### Passage given:
Upholding the criterion of minimum and maximum qualification for the Class-IV posts as matric and 10+2 respectively, the court ruled that the measure is neither irrational nor unreasonable or arbitrary.

Dismissing two appeals by some aggrieved candidates against a single bench verdict of 2018, Justices Ali Mohammad Magrey and Sanjay Dhar said the candidates with higher qualification are not eligible to apply when the advertisement notice prescribes minimum and maximum qualification.

“In the case of appointments to Class-IV posts, higher qualification than the prescribed 10+2 may not be suitable for many reasons,” the court said, adding, “a highly qualified person may not be in a position to discharge the menial work which is required to be done by a Class-IV employee”.

The court said if such highly qualified candidates are allowed to compete with candidates with lower qualification, as prescribed, it is obvious that they will score above them and would get selected to the detriment of the candidates possessing the requisite eligibility.

Candidates of higher qualification, the court said if selected, would always be looking for a better job and as soon as they are selected in some other better discipline, they would leave the Class-IV post rendering the entire selection as useless, besides forcing the employer to get those posts re-advertised and re-filled.

“The appointment to the Class-IV posts has to be made on the basis of the suitability vis-à-vis the qualification held by the person and the nature of the job, for which purpose the decision of the employer is final, provided it is not arbitrary in nature,” the two judge bench said.

### Recorded data:

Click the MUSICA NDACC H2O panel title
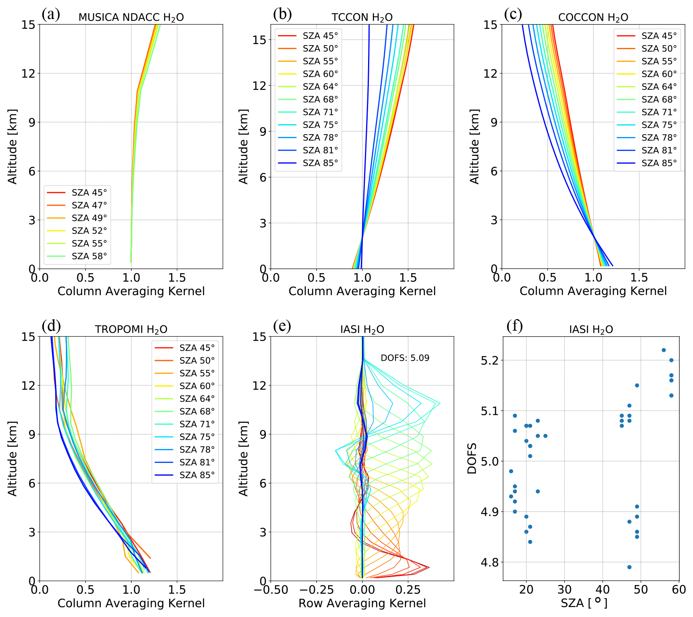click(x=131, y=18)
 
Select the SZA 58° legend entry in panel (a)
click(x=89, y=256)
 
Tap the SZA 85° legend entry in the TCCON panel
click(x=320, y=163)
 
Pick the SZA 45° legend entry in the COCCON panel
click(x=659, y=36)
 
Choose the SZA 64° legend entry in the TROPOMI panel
click(x=197, y=399)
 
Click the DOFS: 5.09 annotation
click(x=405, y=358)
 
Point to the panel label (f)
click(x=514, y=326)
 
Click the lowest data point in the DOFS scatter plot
click(x=629, y=567)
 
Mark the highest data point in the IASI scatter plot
click(x=664, y=350)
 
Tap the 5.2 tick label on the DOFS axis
click(x=489, y=361)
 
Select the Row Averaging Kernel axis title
click(x=362, y=603)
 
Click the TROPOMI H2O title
click(x=131, y=329)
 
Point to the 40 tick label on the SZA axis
click(x=603, y=590)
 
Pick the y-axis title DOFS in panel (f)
click(x=472, y=458)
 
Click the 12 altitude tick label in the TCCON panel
click(x=259, y=86)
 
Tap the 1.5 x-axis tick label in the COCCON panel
click(x=639, y=278)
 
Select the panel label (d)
click(x=51, y=326)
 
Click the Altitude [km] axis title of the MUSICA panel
click(x=13, y=147)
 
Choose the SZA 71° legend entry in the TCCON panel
click(x=320, y=112)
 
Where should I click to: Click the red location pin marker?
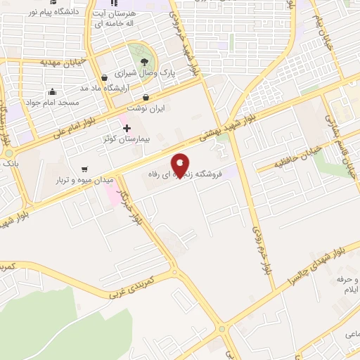tap(181, 166)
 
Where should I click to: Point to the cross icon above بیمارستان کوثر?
tap(127, 128)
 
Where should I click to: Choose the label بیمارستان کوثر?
tap(127, 139)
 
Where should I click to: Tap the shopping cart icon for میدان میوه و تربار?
tap(85, 169)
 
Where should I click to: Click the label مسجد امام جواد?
tap(53, 102)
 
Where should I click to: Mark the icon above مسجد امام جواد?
tap(52, 91)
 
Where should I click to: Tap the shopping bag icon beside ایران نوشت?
tap(146, 98)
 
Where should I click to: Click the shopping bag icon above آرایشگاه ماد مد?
tap(104, 77)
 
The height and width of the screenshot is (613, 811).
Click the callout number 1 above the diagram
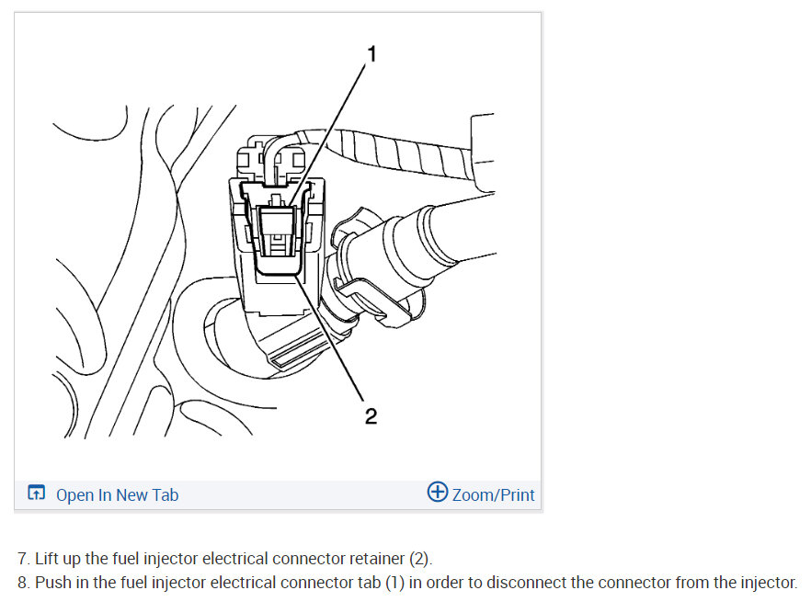[x=371, y=54]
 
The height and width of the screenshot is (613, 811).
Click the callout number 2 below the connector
[x=371, y=416]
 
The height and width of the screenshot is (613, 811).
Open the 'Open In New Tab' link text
[x=117, y=494]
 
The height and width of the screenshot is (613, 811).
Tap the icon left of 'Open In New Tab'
[x=36, y=494]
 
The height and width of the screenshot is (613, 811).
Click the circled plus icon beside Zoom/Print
[x=438, y=493]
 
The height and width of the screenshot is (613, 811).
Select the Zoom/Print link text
[x=493, y=494]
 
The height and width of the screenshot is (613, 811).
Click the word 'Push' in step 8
[x=52, y=583]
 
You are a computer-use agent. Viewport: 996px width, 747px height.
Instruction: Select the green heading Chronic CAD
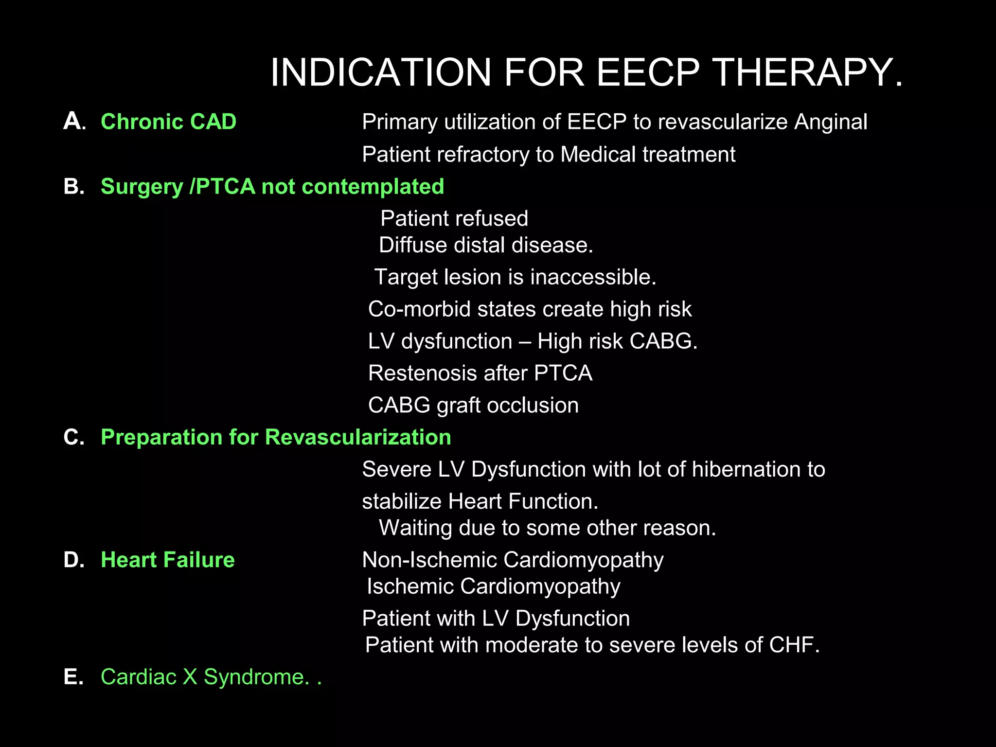(x=168, y=122)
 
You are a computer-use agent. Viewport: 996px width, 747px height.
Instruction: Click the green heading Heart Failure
(x=168, y=560)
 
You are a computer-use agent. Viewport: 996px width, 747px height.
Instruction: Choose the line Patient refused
(x=454, y=218)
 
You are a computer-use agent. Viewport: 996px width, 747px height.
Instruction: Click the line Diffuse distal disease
(x=486, y=245)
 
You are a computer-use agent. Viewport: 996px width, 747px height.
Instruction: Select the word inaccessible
(x=593, y=277)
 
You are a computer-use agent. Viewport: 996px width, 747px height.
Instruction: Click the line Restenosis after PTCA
(x=480, y=374)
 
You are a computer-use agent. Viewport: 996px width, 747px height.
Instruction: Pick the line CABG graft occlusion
(x=473, y=406)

### Set problem 1:
In the Class-IV qualification ruling, why did the court say that letting highly qualified candidates compete would harm those holding the prescribed qualification? Answer in one to three sentences.
### Set problem 2:
Which two justices dismissed the appeals in the Class-IV qualification ruling?
### Set problem 3:
Please write the next few sentences of the Class-IV qualification ruling, starting after its final quoted sentence.
The lines have no connection to the Class-IV qualification ruling.

### Expected output 1:
Highly qualified candidates would obviously score above those with the prescribed lower qualification. They would therefore be selected to the detriment of the candidates who actually possess the requisite eligibility.

### Expected output 2:
Justices Ali Mohammad Magrey and Sanjay Dhar.

### Expected output 3:
They said the suitability and the qualifications for any post have to be laid down by the employer and the same are not liable to be interfered with judicially, until and unless the policy decision in that regard is found to be irrational or arbitrary.

The bench said laying down of the criteria of the minimum and the maximum qualification for the Class-IV post as matric and 10+2, respectively, is neither irrational, unreasonable nor arbitrary.

Viewed in this context, the division bench said court the judgment of the single judge “appears to be in accordance with legal position governing the subject.”

The bench said the legal position is clear that any higher qualification than the one prescribed for a particular post may not be a suitable qualification.  The employer, in its wisdom, is justified in excluding candidates with higher qualification from the ambit of selection, it said.